##### DATA LISTING #####
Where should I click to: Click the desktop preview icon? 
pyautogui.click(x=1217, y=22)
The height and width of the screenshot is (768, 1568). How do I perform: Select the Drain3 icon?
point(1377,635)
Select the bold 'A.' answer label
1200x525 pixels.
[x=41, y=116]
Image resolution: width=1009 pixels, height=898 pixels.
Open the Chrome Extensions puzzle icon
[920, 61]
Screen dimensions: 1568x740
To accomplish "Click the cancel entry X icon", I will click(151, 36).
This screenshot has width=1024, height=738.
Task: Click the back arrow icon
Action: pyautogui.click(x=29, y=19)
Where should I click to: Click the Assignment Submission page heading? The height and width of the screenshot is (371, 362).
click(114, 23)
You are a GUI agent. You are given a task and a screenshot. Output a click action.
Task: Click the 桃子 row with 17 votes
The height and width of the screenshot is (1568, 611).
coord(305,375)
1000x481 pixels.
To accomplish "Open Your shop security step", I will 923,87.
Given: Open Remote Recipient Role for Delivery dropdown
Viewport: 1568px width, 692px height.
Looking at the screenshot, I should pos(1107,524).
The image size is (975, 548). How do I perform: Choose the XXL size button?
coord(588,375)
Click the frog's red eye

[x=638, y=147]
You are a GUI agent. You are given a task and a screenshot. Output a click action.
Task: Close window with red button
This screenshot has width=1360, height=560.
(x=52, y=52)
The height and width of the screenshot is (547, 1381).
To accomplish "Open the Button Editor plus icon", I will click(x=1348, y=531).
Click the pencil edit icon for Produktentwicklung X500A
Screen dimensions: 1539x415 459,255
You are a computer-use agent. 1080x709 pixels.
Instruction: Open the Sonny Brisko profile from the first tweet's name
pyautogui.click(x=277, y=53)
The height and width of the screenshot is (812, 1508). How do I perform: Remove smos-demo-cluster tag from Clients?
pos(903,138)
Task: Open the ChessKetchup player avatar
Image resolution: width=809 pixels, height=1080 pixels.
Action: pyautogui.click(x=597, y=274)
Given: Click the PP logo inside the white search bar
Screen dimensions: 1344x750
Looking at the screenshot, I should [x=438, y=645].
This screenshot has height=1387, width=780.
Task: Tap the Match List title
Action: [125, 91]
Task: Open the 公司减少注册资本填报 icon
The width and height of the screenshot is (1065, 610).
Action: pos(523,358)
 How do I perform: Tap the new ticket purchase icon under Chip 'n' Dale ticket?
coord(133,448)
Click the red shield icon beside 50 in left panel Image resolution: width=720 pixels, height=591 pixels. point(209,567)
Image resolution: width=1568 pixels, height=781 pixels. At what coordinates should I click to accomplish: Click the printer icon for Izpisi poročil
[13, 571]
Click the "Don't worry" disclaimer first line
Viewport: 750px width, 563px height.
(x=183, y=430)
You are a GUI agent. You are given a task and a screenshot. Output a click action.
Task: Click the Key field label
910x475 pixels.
#####
> WRITTEN EXERCISE
Present each line of the rows above as a Markdown table with two columns, No. and Line, numbering the lines in order and skipping any blank ones.

> EXERCISE ANSWER
| No. | Line |
|---|---|
| 1 | Where should I click to: Click the desktop preview icon?  |
| 2 | pyautogui.click(x=1217, y=22) |
| 3 | The height and width of the screenshot is (768, 1568). How do I perform: Select the Drain3 icon? |
| 4 | point(1377,635) |
| 5 | Select the bold 'A.' answer label |
| 6 | 1200x525 pixels. |
| 7 | [x=41, y=116] |
| 8 | Image resolution: width=1009 pixels, height=898 pixels. |
| 9 | Open the Chrome Extensions puzzle icon |
| 10 | [920, 61] |
| 11 | Screen dimensions: 1568x740 |
| 12 | To accomplish "Click the cancel entry X icon", I will click(151, 36). |
| 13 | This screenshot has width=1024, height=738. |
| 14 | Task: Click the back arrow icon |
| 15 | Action: pyautogui.click(x=29, y=19) |
| 16 | Where should I click to: Click the Assignment Submission page heading? The height and width of the screenshot is (371, 362). |
| 17 | click(114, 23) |
| 18 | You are a GUI agent. You are given a task and a screenshot. Output a click action. |
| 19 | Task: Click the 桃子 row with 17 votes |
| 20 | The height and width of the screenshot is (1568, 611). |
| 21 | coord(305,375) |
| 22 | 1000x481 pixels. |
| 23 | To accomplish "Open Your shop security step", I will 923,87. |
| 24 | Given: Open Remote Recipient Role for Delivery dropdown |
| 25 | Viewport: 1568px width, 692px height. |
| 26 | Looking at the screenshot, I should pos(1107,524). |
| 27 | The image size is (975, 548). How do I perform: Choose the XXL size button? |
| 28 | coord(588,375) |
| 29 | Click the frog's red eye |
| 30 | [x=638, y=147] |
| 31 | You are a GUI agent. You are given a task and a screenshot. Output a click action. |
| 32 | Task: Close window with red button |
| 33 | This screenshot has width=1360, height=560. |
| 34 | (x=52, y=52) |
| 35 | The height and width of the screenshot is (547, 1381). |
| 36 | To accomplish "Open the Button Editor plus icon", I will click(x=1348, y=531). |
| 37 | Click the pencil edit icon for Produktentwicklung X500A |
| 38 | Screen dimensions: 1539x415 459,255 |
| 39 | You are a computer-use agent. 1080x709 pixels. |
| 40 | Instruction: Open the Sonny Brisko profile from the first tweet's name |
| 41 | pyautogui.click(x=277, y=53) |
| 42 | The height and width of the screenshot is (812, 1508). How do I perform: Remove smos-demo-cluster tag from Clients? |
| 43 | pos(903,138) |
| 44 | Task: Open the ChessKetchup player avatar |
| 45 | Image resolution: width=809 pixels, height=1080 pixels. |
| 46 | Action: pyautogui.click(x=597, y=274) |
| 47 | Given: Click the PP logo inside the white search bar |
| 48 | Screen dimensions: 1344x750 |
| 49 | Looking at the screenshot, I should [x=438, y=645]. |
| 50 | This screenshot has height=1387, width=780. |
| 51 | Task: Tap the Match List title |
| 52 | Action: [125, 91] |
| 53 | Task: Open the 公司减少注册资本填报 icon |
| 54 | The width and height of the screenshot is (1065, 610). |
| 55 | Action: pos(523,358) |
| 56 |  How do I perform: Tap the new ticket purchase icon under Chip 'n' Dale ticket? |
| 57 | coord(133,448) |
| 58 | Click the red shield icon beside 50 in left panel Image resolution: width=720 pixels, height=591 pixels. point(209,567) |
| 59 | Image resolution: width=1568 pixels, height=781 pixels. At what coordinates should I click to accomplish: Click the printer icon for Izpisi poročil |
| 60 | [13, 571] |
| 61 | Click the "Don't worry" disclaimer first line |
| 62 | Viewport: 750px width, 563px height. |
| 63 | (x=183, y=430) |
| 64 | You are a GUI agent. You are given a task and a screenshot. Output a click action. |
| 65 | Task: Click the Key field label |
| 66 | 910x475 pixels. |